Rücktritt Roland Koch

  • Zitat

    Original von Hajo Poppinga


    Deswegen verlieren wir ja auch von Wahl zu Wahl an Stimmen. ;)


    Das ist halt die Frage, zumindest eine Frage: Verschreckt die CDU viele Stammwähler bzw. konservative und liberal-konservative Wähler?
    Wenn ja, dann müssen diese ins Nichtwählerlager gewechselt sein, denn nationalkonservativen Republikaner oder christlich-konservative Alternativen wie die AUF-Partei erzielen nur marginale Wahlergebnisse.
    Wenn ja, verliert die Union mehr Wählerstimmen, als sie durch den neuen - bisher noch etwas undeutlichen - Kurs gewinnt? Das sagen manche Kommentatoren.
    Oder ist es eher so, wie führende CDU-Strategen derzeit sagen: Es gibt die alten Wählergruppen, wie die Nationalkonservativen, Christlich-Konservativen und Wirtschaftsliberalen gar nicht mehr, bzw. nur noch als kleine Minderheiten.

Aufgaben:
1. Prüfe anhand des Texts über die Wählerschaft der CDU, ob diese Aussagen zutreffen: (a) Die AUF-Partei erzielt nur marginale Wahlergebnisse. (b) Der neue Kurs der Union wird als bereits deutlich beschrieben. (c) Manche Kommentatoren sagen, die Union verliere mehr Wählerstimmen, als sie durch den neuen Kurs gewinne. Antworte jeweils mit Ja oder Nein und zitiere die entscheidenden Worte des Texts.
2. Welche Wählergruppen gibt es laut führenden CDU-Strategen im Text über die Wählerschaft der CDU gar nicht mehr oder nur noch als kleine Minderheiten?
3. Setze den Text über die Wählerschaft der CDU im gleichen Ton fort und knüpfe an seinen letzten Satz an.

Einträge zu Text und Elementposition
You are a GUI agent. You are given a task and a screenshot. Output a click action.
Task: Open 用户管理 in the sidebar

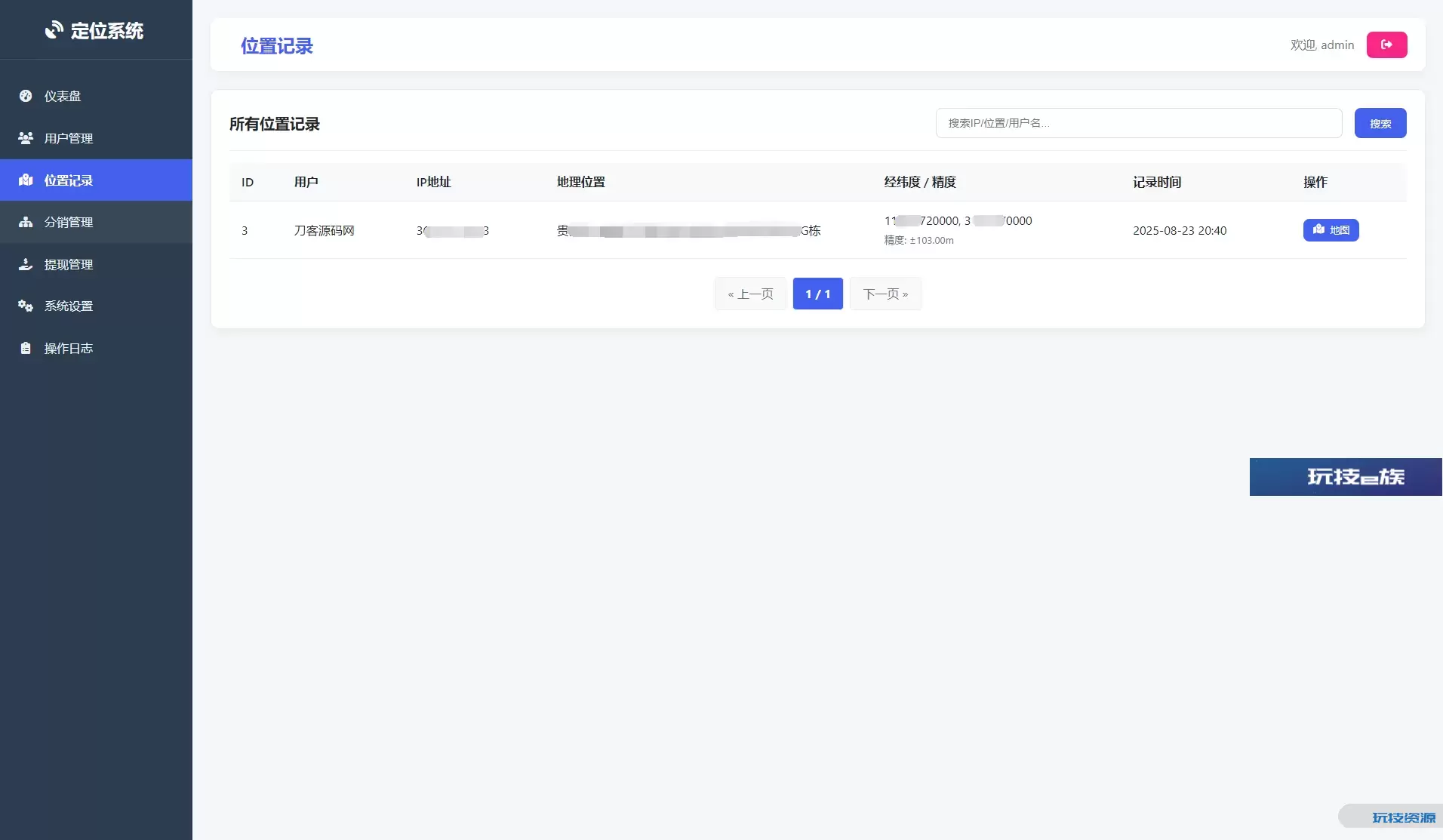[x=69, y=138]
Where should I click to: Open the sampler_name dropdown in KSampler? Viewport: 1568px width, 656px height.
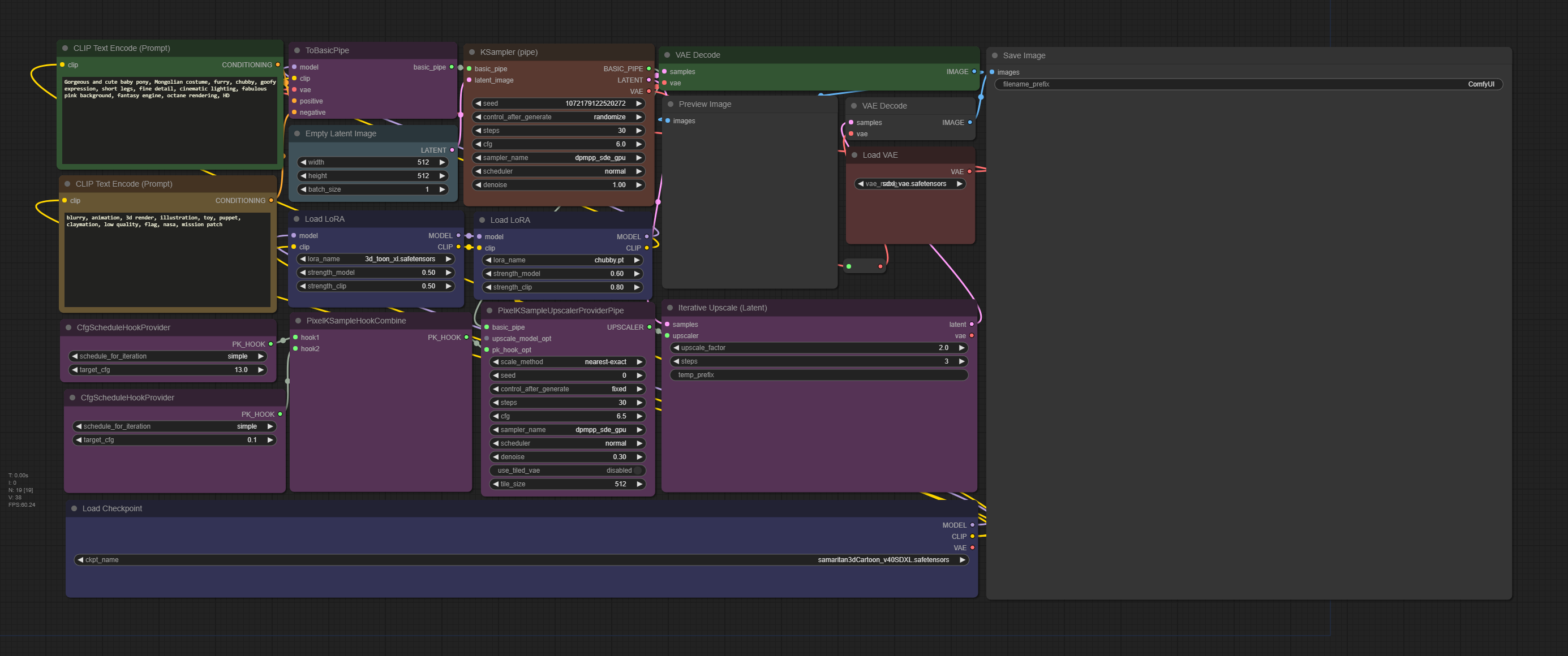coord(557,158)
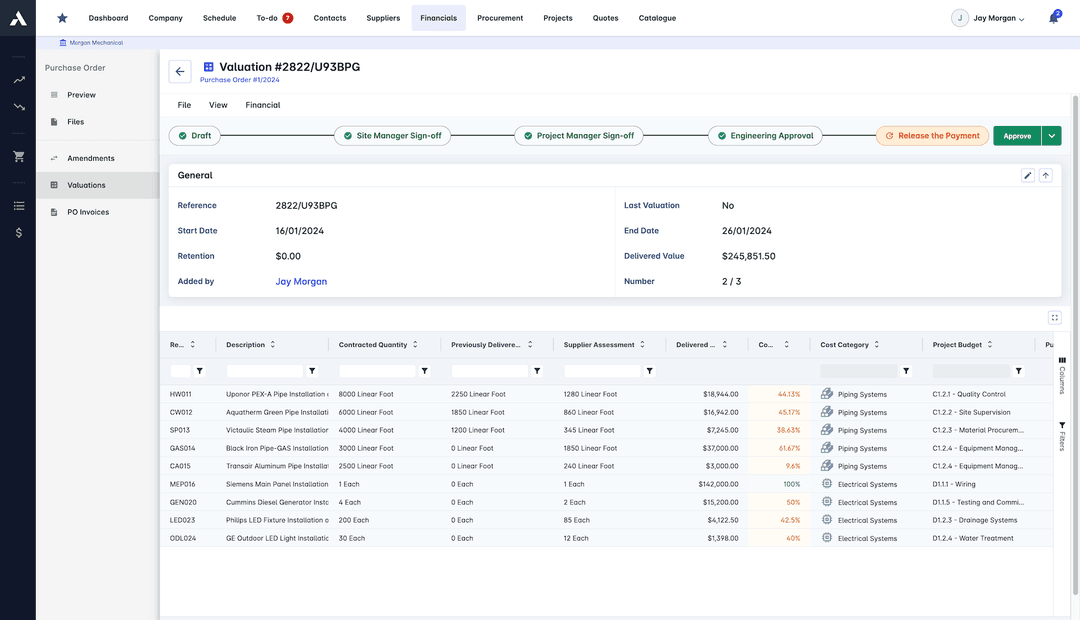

--

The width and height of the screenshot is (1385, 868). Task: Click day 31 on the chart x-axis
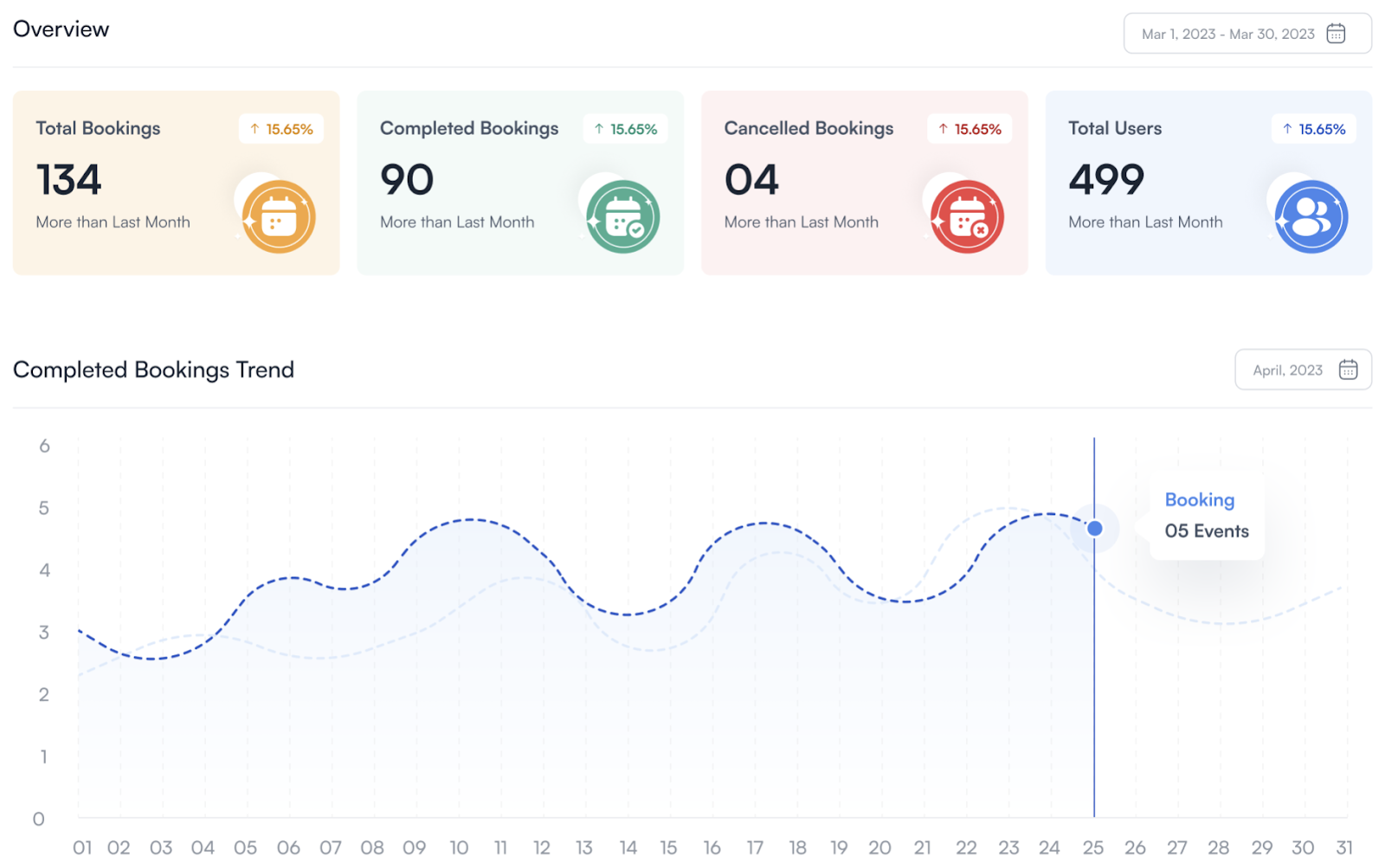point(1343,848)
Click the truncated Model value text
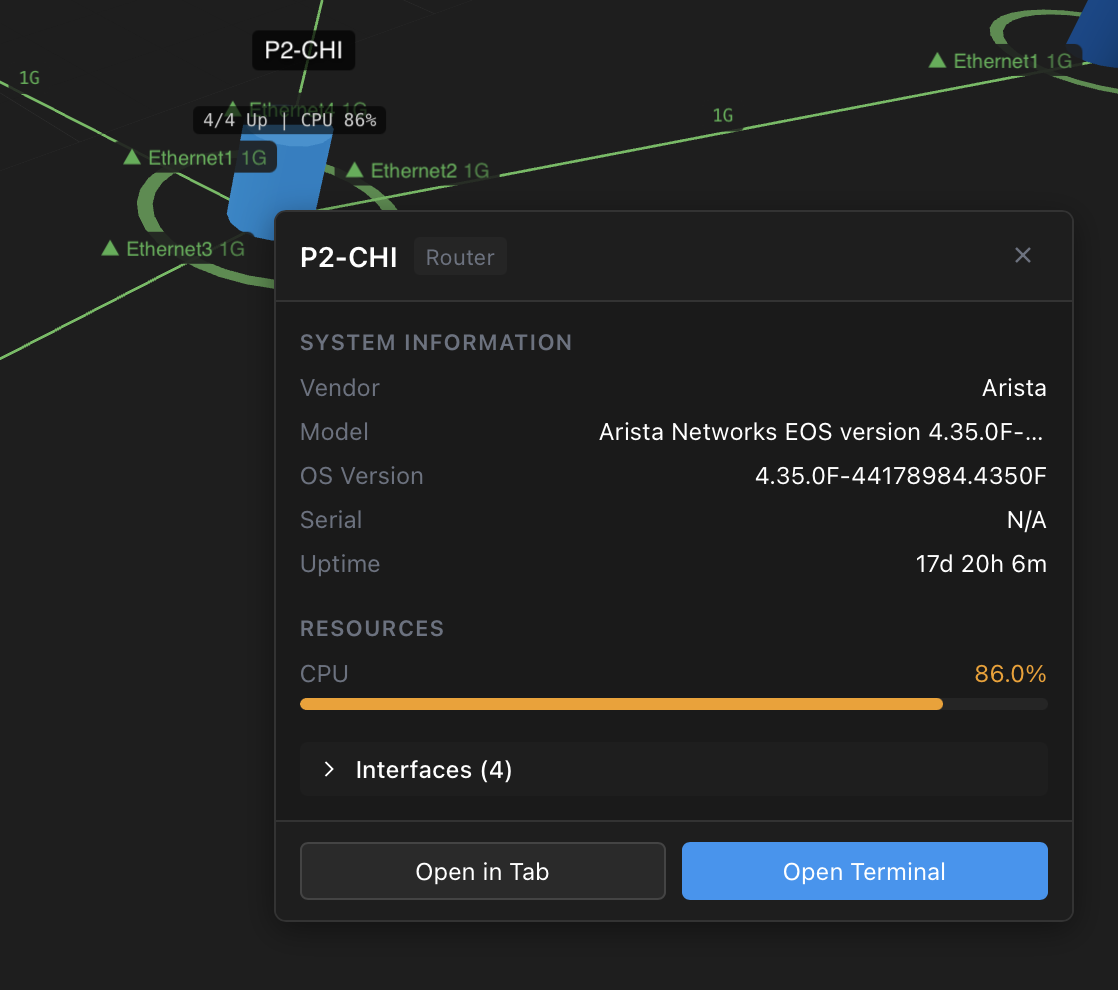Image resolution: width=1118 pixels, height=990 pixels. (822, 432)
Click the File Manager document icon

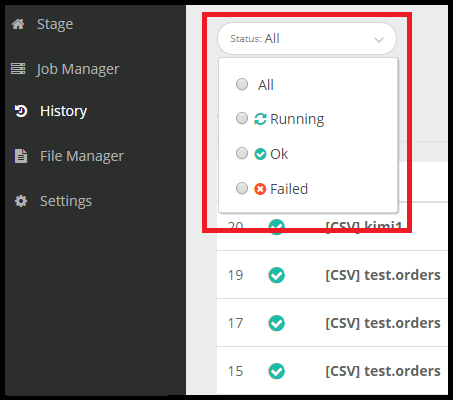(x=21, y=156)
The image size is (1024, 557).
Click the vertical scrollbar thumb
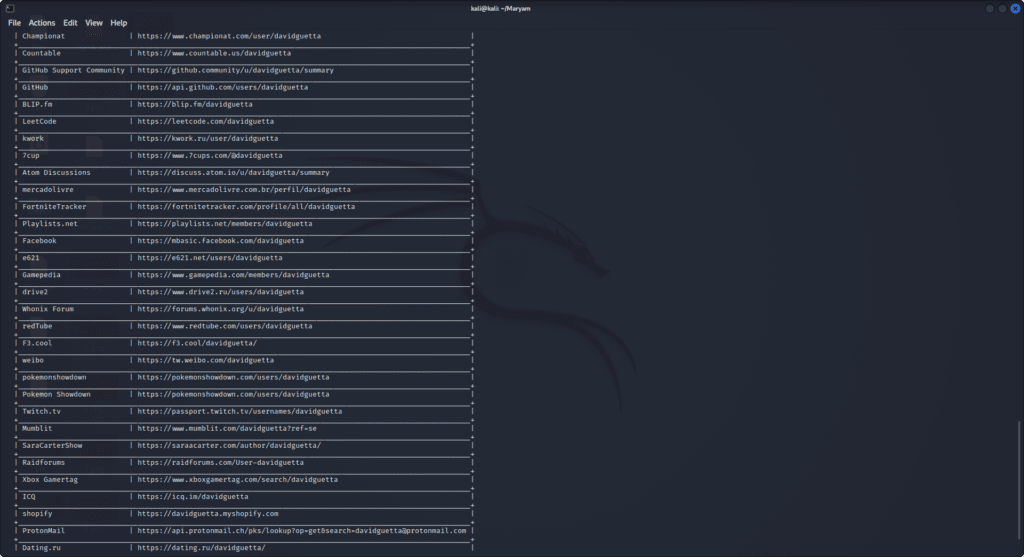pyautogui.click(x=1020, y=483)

Antworten:
1.
(a) Ja: „christlich-konservative Alternativen wie die AUF-Partei erzielen nur marginale Wahlergebnisse“
(b) Nein: „den neuen - bisher noch etwas undeutlichen - Kurs“
(c) Ja: „Das sagen manche Kommentatoren.“

2. Die Nationalkonservativen, die Christlich-Konservativen und die Wirtschaftsliberalen.

3.
    Diese "alten Wähler" würden ja z.B. für eine Stärkung der traditionellen Familie (gegenüber der staatlichen Versorgungsübernahme) stehen. Für stärkere Eigenverantwortung und gesellschaftliche Hierarchien (gegenüber dem heute vorherrschenden unklaren Bild von einem egalitären Ideal) und für weniger sozialkulturelle Staatsabhängigkeit und stattdessen mehr Gemeinschaft (Familie, Verein, Kirche etc.).


    Die Umfragen geben hier in einigen Punkten den "Modernisierern" gegenüber den "Rückbesinnern" recht. Wenn auch, weil oft zu pauschal und unklar formuliert, Umfragen mit Vorsicht zu genießen sind.
    So bezeichnen sich nur noch rund 8-17% (je nach Befragung) der Menschen als regelmäßige Kirchgänger. Die Bindungskraft der Kirchen hat sehr stark nachgelassen. Das heißt nicht, dass das nicht wieder anders werden könnte (obwohl Wissenschaft und Moderne das Umfeld für traditionellen Glauben schwieriger machen). Aber derzeit leben wir in einer sehr säkularen Gesellschaft. Diese ist zwar auf der Sinnsuche, viele finden aber einen Sinn eher in einer selbstgegebenen Menschheitsaufgabe Klimaschutz und anderen weltlich orientierten Ideen. Hier passt sich die "neue CDU" mit ihren öko-spirituellen Anleihen vielleicht gut in den Zeitgeist ein. Mit einem ökologischen und (soziale und innere) Sicherheit-durch-mehr-Staat-Profil könnte sie eventuell eine neue, pragmatische, wenig kulturell vorgeprägte und orientierungssuchende Mitte ansprechen.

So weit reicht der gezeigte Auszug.